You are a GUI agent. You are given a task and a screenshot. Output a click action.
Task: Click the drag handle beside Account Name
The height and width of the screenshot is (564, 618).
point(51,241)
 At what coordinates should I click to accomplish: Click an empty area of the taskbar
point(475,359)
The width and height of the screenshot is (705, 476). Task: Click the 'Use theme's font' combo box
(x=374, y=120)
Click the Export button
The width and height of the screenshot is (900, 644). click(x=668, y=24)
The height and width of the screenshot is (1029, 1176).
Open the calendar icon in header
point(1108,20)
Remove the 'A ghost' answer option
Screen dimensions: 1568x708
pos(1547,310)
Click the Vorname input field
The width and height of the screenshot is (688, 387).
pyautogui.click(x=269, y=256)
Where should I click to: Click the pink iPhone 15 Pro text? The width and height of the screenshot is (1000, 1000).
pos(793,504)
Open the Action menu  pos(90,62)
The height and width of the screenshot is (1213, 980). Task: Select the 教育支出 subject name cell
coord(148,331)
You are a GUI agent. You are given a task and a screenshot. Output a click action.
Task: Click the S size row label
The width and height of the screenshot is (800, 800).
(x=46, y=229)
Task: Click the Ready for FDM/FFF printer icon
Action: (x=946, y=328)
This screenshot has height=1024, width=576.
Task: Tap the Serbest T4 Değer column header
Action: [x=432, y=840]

--------------------------------

Problem statement. Your task is to quote the lines above, beginning with the first and ending with the one that holds "The height and width of the screenshot is (1029, 1176).".

Task output.
You are a GUI agent. You are given a task and a screenshot. Output a click action.
Task: Click the drag handle beside Account Name
The height and width of the screenshot is (564, 618).
point(51,241)
 At what coordinates should I click to accomplish: Click an empty area of the taskbar
point(475,359)
The width and height of the screenshot is (705, 476). Task: Click the 'Use theme's font' combo box
(x=374, y=120)
Click the Export button
The width and height of the screenshot is (900, 644). click(x=668, y=24)
The height and width of the screenshot is (1029, 1176).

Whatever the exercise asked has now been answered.